Data extracts ->
********
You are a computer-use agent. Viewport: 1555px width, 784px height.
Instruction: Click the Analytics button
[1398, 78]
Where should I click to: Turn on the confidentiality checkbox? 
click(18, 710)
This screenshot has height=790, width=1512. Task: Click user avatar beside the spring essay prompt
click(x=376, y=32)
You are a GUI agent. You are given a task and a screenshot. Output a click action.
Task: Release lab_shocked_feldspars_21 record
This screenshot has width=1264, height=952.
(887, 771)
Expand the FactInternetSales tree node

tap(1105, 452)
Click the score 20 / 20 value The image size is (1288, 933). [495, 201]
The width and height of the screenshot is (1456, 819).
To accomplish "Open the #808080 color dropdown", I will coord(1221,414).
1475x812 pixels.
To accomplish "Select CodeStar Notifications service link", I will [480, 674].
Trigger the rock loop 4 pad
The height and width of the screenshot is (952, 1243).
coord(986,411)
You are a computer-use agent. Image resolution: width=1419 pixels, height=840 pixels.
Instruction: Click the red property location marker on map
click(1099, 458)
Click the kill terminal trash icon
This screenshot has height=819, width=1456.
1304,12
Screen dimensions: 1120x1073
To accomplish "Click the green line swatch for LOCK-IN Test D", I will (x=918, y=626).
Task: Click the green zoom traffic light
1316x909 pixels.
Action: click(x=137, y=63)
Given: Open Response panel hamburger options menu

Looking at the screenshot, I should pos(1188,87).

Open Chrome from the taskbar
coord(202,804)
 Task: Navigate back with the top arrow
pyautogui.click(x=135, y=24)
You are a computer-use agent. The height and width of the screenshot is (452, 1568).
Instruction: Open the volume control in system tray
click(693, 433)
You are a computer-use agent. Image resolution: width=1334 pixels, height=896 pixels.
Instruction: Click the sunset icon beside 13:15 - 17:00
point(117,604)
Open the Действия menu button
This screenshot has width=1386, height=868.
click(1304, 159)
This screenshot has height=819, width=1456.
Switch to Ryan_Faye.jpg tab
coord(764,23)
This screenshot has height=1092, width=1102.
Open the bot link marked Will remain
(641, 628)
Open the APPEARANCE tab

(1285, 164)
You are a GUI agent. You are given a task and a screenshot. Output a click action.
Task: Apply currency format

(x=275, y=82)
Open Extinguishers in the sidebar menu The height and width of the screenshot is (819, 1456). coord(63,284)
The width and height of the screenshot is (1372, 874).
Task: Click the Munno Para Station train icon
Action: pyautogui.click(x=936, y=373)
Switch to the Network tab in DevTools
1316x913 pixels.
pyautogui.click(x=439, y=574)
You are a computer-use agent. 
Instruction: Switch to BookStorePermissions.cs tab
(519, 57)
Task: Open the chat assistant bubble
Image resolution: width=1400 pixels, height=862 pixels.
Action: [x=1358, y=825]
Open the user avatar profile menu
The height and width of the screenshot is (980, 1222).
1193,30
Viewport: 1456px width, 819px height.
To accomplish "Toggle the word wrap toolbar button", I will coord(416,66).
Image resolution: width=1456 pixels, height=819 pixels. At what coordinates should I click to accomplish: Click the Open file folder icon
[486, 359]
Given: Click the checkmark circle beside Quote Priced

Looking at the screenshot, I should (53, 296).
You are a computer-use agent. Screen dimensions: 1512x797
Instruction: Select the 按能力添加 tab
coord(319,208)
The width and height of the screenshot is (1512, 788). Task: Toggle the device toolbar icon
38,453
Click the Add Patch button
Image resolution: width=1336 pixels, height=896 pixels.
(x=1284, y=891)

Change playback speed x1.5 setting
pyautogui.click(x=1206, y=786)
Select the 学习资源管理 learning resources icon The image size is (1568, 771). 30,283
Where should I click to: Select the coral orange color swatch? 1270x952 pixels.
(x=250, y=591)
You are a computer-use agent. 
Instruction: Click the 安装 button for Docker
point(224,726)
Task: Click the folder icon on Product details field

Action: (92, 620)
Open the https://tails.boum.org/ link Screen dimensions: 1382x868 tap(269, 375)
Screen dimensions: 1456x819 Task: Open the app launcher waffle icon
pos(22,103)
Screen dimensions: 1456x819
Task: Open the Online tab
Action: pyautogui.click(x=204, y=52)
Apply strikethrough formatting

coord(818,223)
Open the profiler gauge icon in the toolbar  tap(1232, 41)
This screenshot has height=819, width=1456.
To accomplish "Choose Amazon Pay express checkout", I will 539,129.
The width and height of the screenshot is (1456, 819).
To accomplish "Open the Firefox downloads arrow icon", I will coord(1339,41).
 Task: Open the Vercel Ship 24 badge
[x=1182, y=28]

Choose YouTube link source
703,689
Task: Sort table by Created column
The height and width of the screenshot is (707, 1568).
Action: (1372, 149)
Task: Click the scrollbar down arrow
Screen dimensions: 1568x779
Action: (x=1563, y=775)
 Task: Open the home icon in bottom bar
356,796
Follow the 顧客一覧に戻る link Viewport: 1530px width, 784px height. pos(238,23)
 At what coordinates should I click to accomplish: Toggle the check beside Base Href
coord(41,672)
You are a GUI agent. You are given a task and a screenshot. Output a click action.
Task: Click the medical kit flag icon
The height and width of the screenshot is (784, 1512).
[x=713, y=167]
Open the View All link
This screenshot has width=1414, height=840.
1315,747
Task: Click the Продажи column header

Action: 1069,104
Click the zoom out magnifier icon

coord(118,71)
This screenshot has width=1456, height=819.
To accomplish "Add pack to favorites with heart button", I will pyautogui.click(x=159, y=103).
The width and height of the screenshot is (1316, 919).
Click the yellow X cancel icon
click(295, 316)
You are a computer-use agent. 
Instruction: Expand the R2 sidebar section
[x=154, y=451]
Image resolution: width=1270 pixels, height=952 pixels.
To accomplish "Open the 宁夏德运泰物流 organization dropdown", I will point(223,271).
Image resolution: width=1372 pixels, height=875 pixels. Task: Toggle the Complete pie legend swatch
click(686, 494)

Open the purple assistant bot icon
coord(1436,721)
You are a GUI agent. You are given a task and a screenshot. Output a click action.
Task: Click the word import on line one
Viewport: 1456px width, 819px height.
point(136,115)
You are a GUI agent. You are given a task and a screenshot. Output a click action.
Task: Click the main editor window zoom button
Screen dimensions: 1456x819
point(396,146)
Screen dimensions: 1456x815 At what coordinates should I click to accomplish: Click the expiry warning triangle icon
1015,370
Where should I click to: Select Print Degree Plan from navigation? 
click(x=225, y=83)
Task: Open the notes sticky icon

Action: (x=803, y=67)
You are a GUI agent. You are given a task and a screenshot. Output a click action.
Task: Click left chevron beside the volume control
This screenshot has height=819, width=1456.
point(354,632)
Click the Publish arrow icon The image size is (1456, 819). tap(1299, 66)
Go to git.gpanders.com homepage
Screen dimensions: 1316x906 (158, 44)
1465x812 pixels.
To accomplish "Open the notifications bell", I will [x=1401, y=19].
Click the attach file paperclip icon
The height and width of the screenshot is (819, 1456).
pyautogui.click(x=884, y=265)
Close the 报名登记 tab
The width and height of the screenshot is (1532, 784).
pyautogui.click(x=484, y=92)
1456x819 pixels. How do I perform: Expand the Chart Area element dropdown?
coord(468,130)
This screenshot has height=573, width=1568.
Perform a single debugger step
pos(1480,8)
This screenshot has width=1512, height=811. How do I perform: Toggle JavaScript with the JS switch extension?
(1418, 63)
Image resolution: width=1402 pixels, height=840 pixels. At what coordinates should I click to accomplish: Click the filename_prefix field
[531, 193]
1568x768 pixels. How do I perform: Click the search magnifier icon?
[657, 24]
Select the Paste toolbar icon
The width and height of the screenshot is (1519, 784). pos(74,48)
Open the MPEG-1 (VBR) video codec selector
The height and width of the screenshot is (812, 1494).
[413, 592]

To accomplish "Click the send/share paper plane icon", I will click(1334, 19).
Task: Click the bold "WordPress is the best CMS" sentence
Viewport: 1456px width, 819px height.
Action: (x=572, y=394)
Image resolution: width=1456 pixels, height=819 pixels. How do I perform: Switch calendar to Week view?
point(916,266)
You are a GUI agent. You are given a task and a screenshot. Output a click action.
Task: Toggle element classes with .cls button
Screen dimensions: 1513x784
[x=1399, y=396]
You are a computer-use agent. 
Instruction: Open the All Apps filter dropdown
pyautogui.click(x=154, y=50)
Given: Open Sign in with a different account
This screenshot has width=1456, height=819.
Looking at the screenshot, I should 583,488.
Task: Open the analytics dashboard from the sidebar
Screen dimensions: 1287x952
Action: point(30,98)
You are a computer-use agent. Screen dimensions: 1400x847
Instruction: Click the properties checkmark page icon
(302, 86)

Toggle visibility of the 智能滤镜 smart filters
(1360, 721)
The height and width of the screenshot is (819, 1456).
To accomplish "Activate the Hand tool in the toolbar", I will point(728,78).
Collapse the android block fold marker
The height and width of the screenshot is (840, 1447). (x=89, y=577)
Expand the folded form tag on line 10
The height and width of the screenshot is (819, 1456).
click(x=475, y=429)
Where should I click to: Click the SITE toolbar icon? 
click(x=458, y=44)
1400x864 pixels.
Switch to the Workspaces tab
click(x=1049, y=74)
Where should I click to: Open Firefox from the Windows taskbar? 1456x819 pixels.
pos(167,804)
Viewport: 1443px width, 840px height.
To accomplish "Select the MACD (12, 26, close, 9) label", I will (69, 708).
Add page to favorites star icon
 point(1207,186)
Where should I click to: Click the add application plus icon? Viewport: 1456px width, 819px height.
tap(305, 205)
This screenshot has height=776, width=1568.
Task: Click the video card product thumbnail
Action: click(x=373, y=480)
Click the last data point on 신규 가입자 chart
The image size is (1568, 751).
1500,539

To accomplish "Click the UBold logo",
********
Instructions to follow -> Begin at the line that has "1316x909 pixels." in the entries above; stop after the line that has "Open the Действия menu button". Transcribe exactly those lines and no others.

Solution to this problem ->
1316x909 pixels.
Action: click(x=137, y=63)
Given: Open Response panel hamburger options menu

Looking at the screenshot, I should pos(1188,87).

Open Chrome from the taskbar
coord(202,804)
 Task: Navigate back with the top arrow
pyautogui.click(x=135, y=24)
You are a computer-use agent. The height and width of the screenshot is (452, 1568).
Instruction: Open the volume control in system tray
click(693, 433)
You are a computer-use agent. Image resolution: width=1334 pixels, height=896 pixels.
Instruction: Click the sunset icon beside 13:15 - 17:00
point(117,604)
Open the Действия menu button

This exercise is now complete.